Abstract
Purpose :
Microtubule actin crosslinking factor 1 (Macf1) plays a role in coordinated actions of actin and microtubules in multiple cellular processes. It is widely known for its coordination of microtubules and actin at focal adhesions. A previous study identified Macf1 as an interacting partner with ciliary protein Mkks (Bbs6). We therefore sought to examine whether Macf1 is required for cilia function, particularly in the ciliated photoreceptor cells of the retina.
Methods :
We ablated Macf1 in select tissues and show that Macf1 is essential for cilia biogenesis and maintenance.

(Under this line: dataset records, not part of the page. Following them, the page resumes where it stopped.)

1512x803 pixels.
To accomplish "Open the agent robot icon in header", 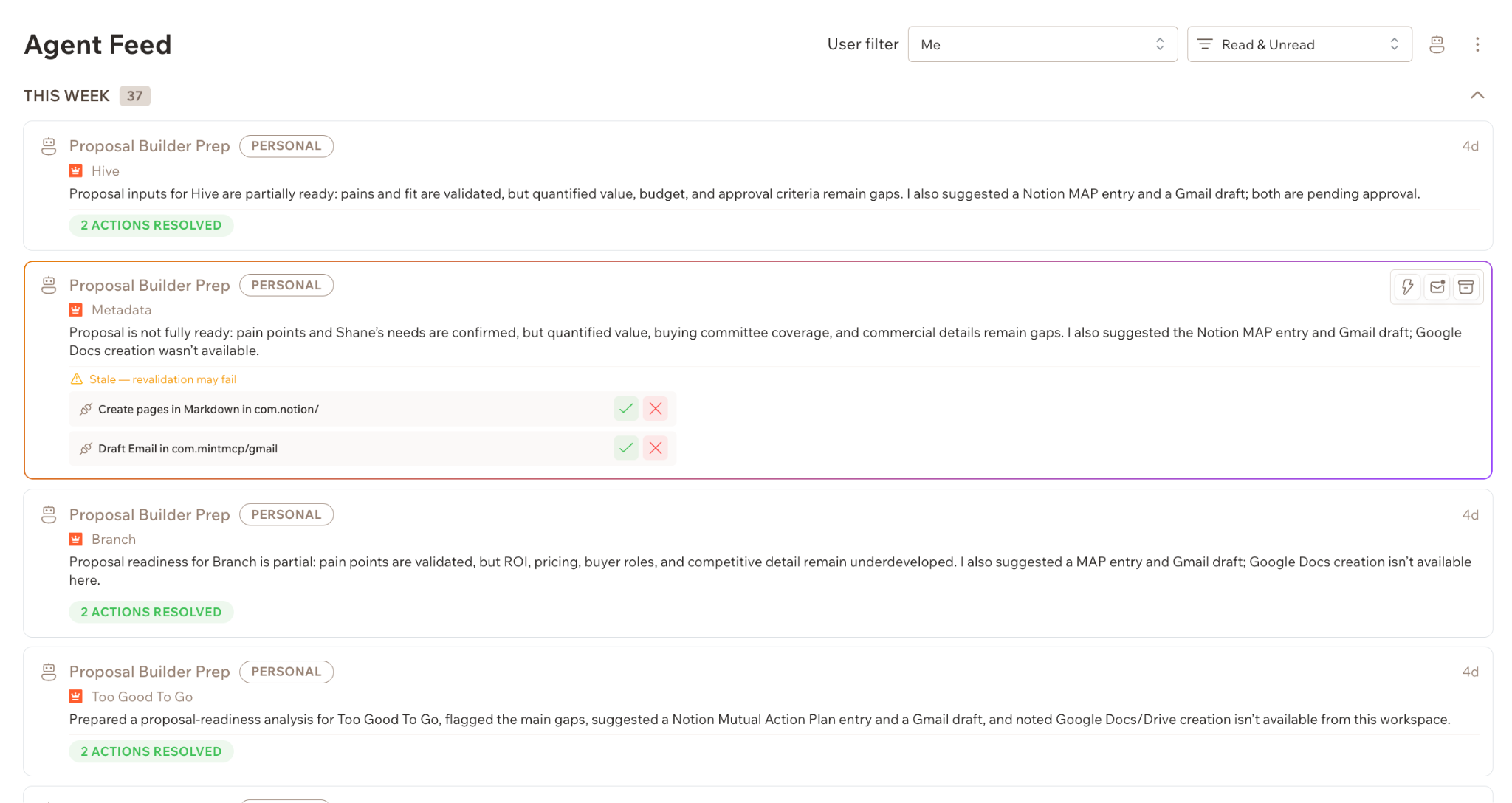I will pos(1437,44).
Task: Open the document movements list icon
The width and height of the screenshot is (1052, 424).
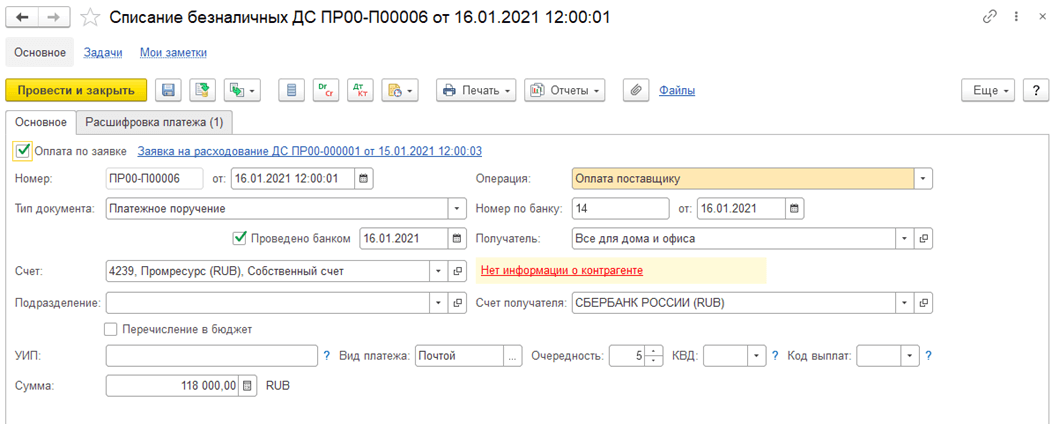Action: tap(291, 91)
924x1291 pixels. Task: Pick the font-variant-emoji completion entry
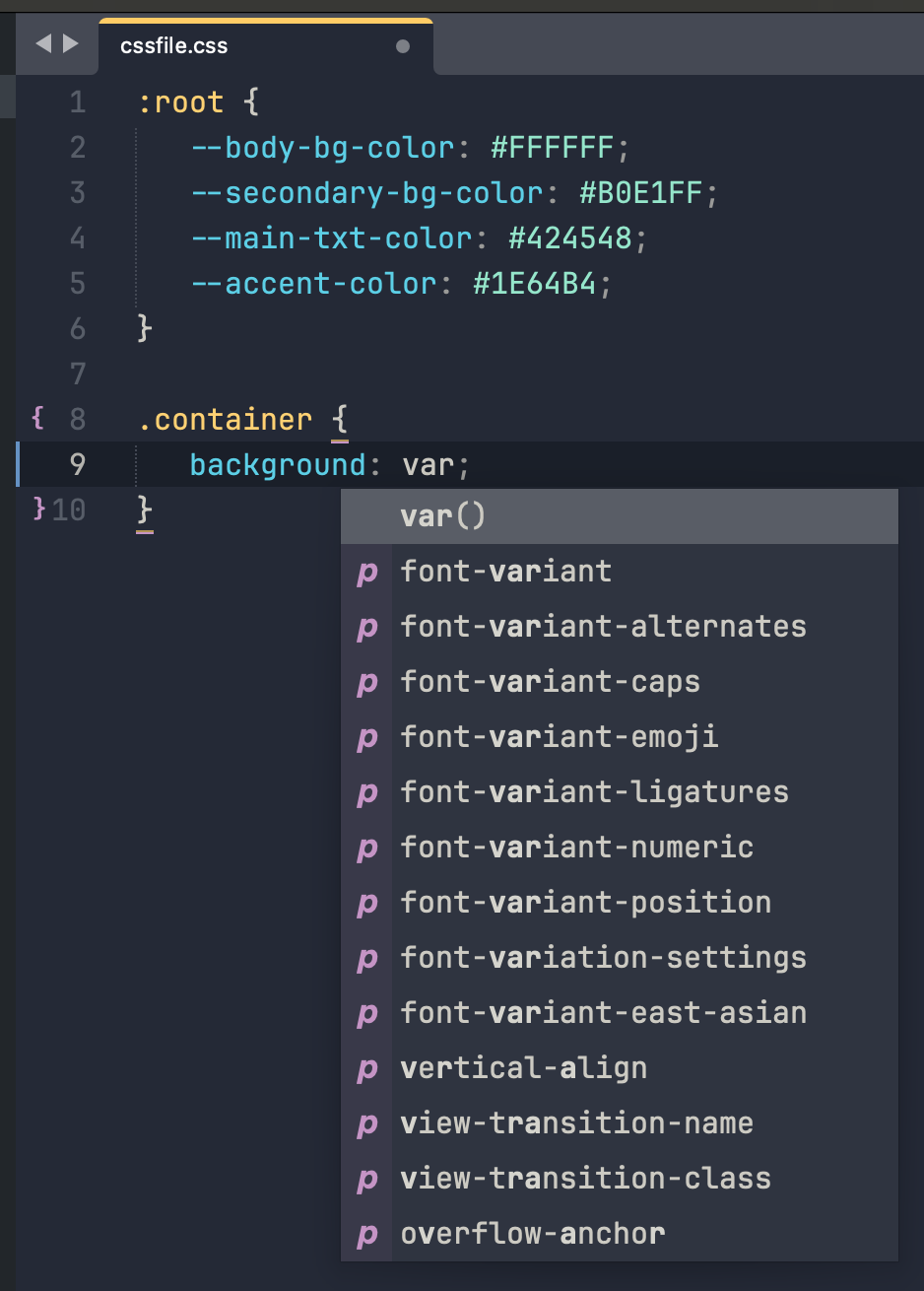620,737
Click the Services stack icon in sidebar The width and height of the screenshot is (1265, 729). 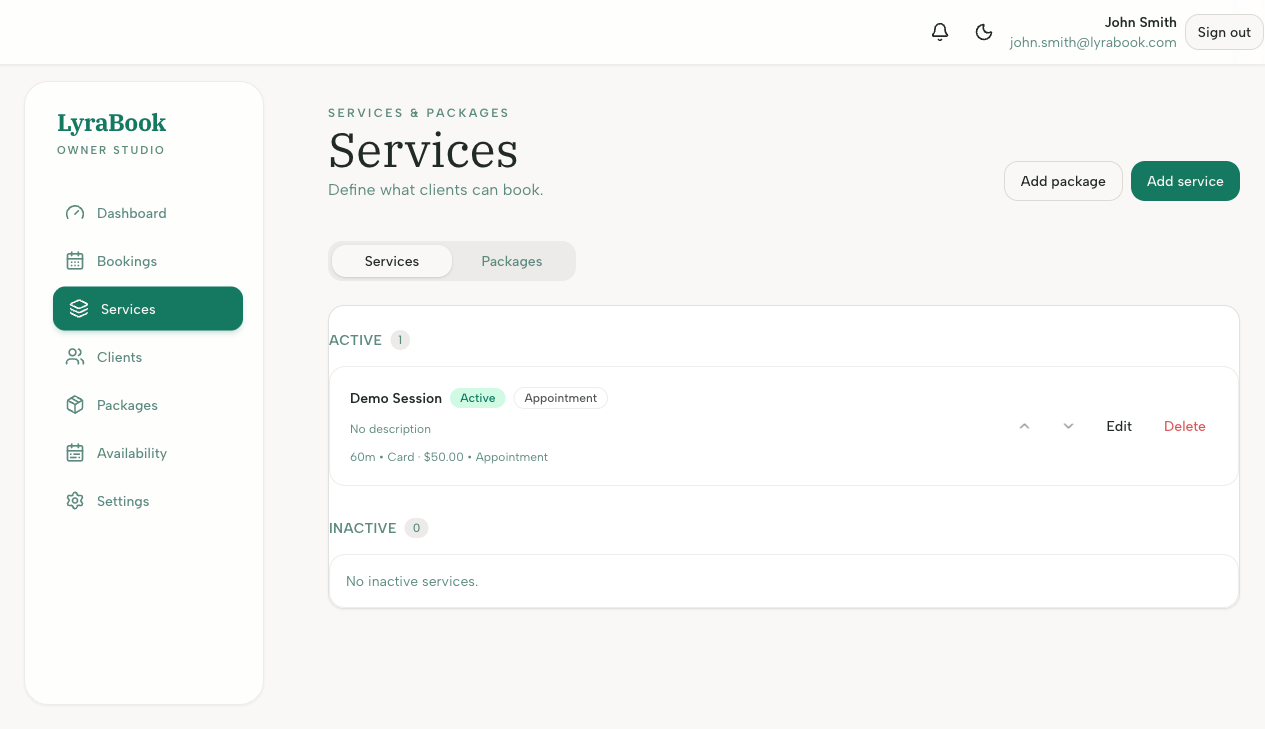tap(78, 308)
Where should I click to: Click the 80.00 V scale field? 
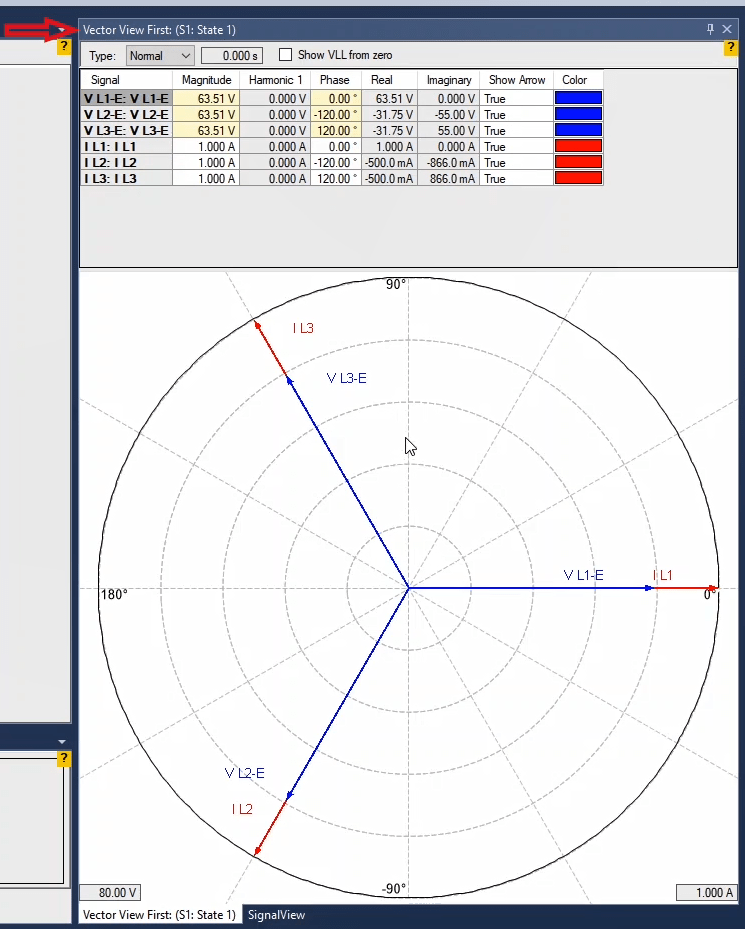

We used multiple conditional knockout strains to examine functional and developmental defects in brain, cochlear, and retinal tissues upon loss of Macf1. A Macf1 null cell line was also generated to study Macf1 involvement in ciliogenesis and potential interactions with other ciliary proteins.
Results :
We show that Macf1 is critical for ciliogenesis in multiple cell types. Ablation of Macf1 in the developing retina abolishes ciliogenesis, and basal bodies fail to dock to ciliary vesicles or migrate apically. Photoreceptor polarity is randomized while inner retinal cells laminate correctly, suggesting that photoreceptor maturation is guided by polarity cues provided by cilia. Deletion of Macf1 in adult photoreceptors causes reversal of basal body docking and loss of outer segments, reflecting a continuous requirement for Macf1 function. Macf1 also interacts with the ciliary proteins Mkks and Talpid3.
Conclusions :
We found that MACF1 is required for apical basal body docking and ciliogenesis, and is thereby critical for maintenance of the photoreceptor sensory cilium. Thus primary cilia may provide positional cues for apicobasal polarization of photoreceptors. We also propose that a disruption of trafficking across microtubles to actin filaments underlies the ciliogenesis defect in cells lacking Macf1, and that Mkks and Talpid3 are involved in the coordination of microtubule and actin interactions.
This is an abstract that was submitted for the 2017 ARVO Annual Meeting, held in Baltimore, MD, May 7-11, 2017.